Eddie never got the chance to hold his children again.

Eddie died that day just because he wanted to provide for his family.

To make matters worse, Trumkas goons pounded would-be rescuers with stones keeping them from trying to help Eddie.

Trumka's public reaction is as chilling as it is revealing.

When, shortly after Eddies murder, Trumka was asked about the union orchestrated violence, he said, if you strike a match and put your finger in, common sense tells you you're going to burn your finger. Youre going to get burned?

This was brutal violence including a murder that Trumka was talking about so casually.

In June 1994, a federal jury found Mineworkers strike captain Jerry Dale Lowe guilty on conspiracy and weapons charges in the death of York. York's widow filed a lawsuit against Lowe, Trumka, and several other Mineworker Union officials charging that Trumkas strike tactics and directives had contributed to Eddie York's death.
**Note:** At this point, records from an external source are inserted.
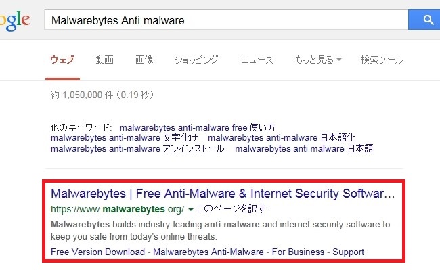Click related search malwarebytes anti-malware 文字化け
Viewport: 440px width, 270px height.
point(125,137)
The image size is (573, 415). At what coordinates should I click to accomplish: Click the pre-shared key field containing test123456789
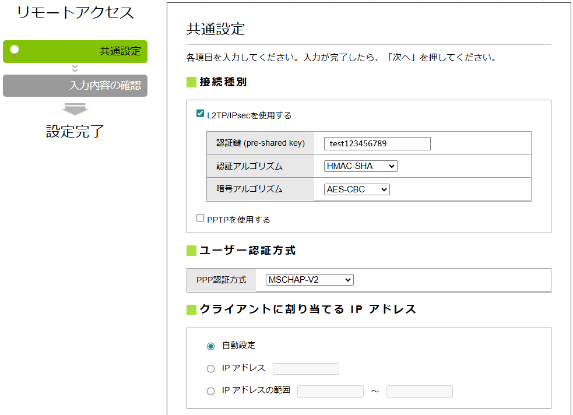[377, 143]
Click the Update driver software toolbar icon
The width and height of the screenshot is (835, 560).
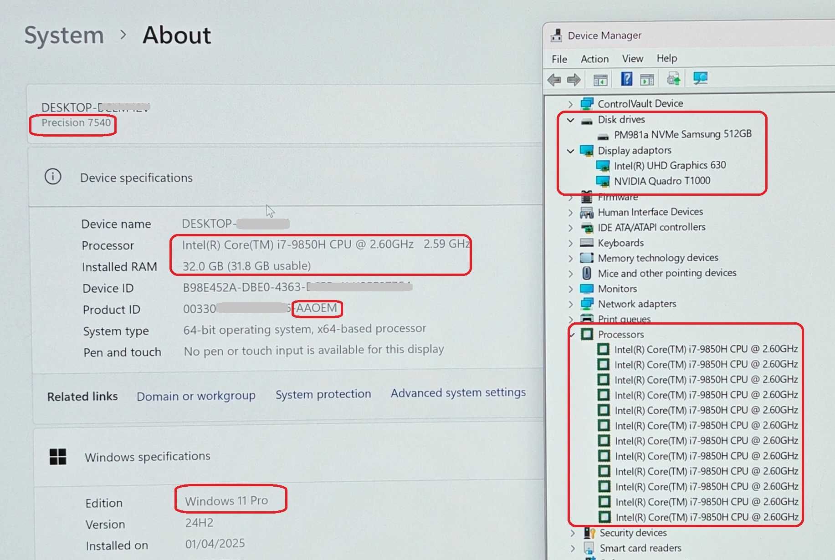pos(674,79)
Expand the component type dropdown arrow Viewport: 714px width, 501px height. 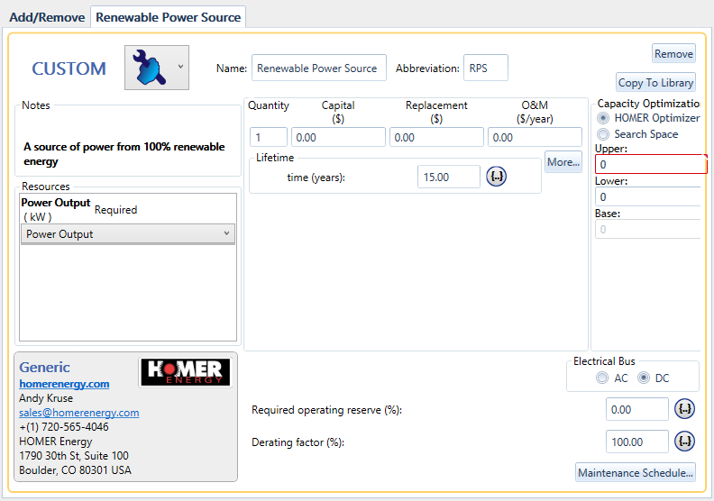tap(180, 68)
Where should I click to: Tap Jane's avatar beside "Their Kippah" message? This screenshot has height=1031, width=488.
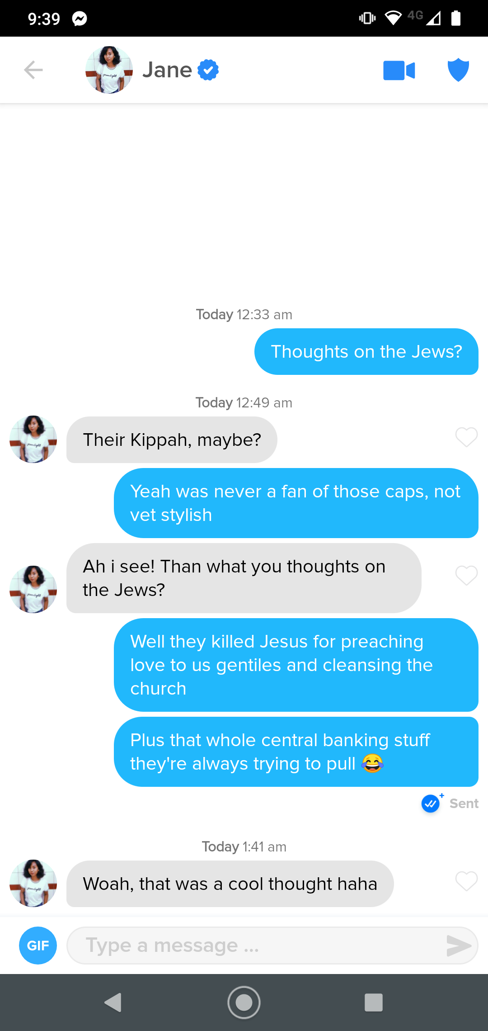pos(33,439)
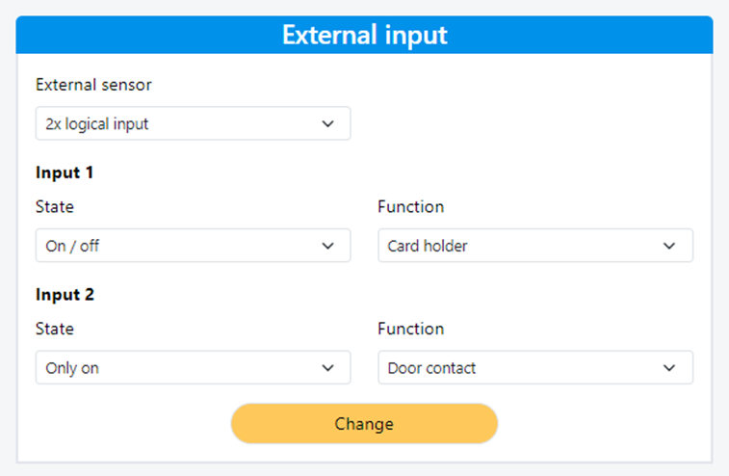Click the Function label under Input 2
The image size is (729, 476).
411,329
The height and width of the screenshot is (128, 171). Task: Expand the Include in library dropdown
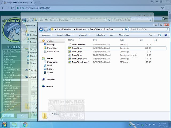(x=65, y=35)
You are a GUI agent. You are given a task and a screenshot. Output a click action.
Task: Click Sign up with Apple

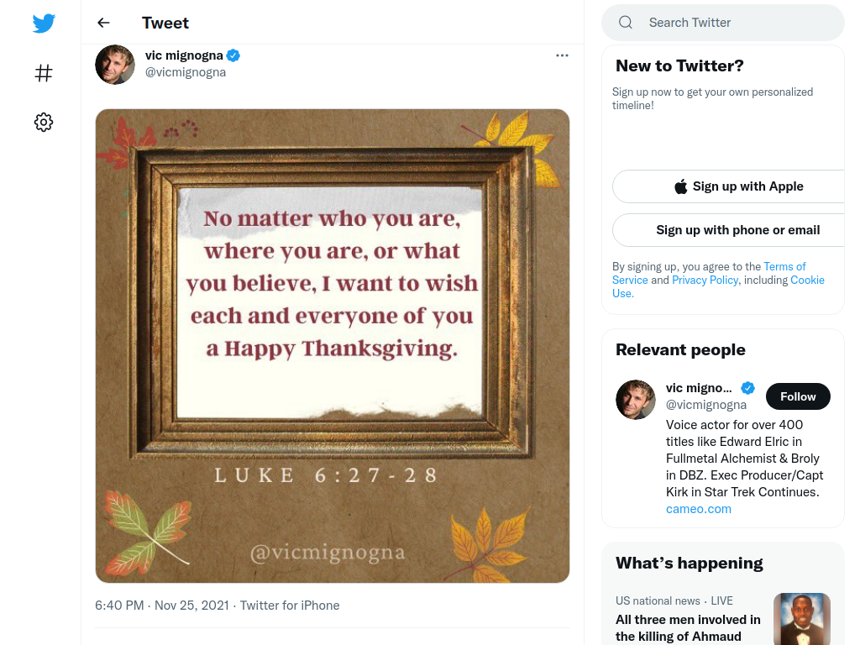click(735, 186)
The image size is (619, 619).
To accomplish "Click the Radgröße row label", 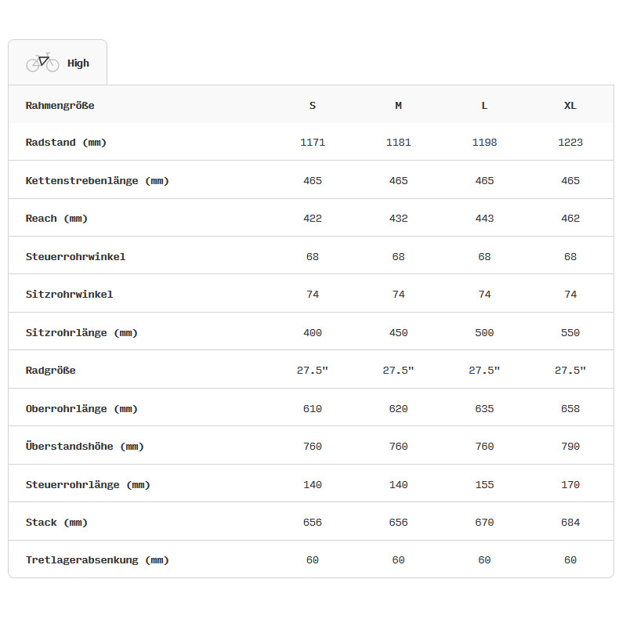I will point(51,370).
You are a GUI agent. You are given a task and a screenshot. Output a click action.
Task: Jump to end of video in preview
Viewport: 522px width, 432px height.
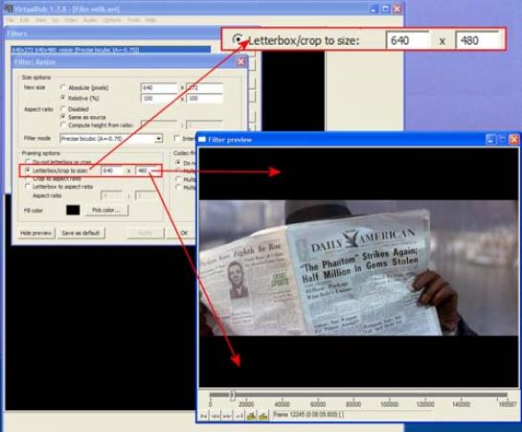(x=239, y=416)
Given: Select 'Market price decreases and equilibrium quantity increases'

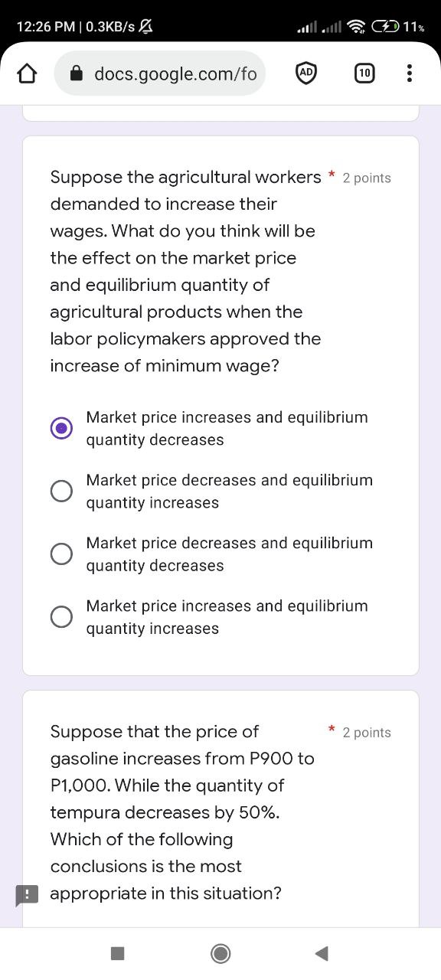Looking at the screenshot, I should tap(61, 491).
For four years, forced union dues paid lawyers to zealously fight Widow York's wrongful death suit. But it was a judges order that federal prosecutors release evidence from Lowe's criminal trial that turned the table.

After that bombshell, it took Trumkas lawyers just two days to reach a secret settlement. Until the very day of the settlement was reached, Trumka and his cohorts defense strategy was to insist that strike captain Lowe was innocent even though a previous Mineworkers-financed appeal had been dismissed by the U.S. Supreme Court.

Union lawyers apparently couldn't afford to concede that Lowe had committed the crime and claim that he had acted alone. Why not? Perhaps because there was overwhelming evidence, now buried as a result of the settlement that proved Lowe worked with other union bosses not alone.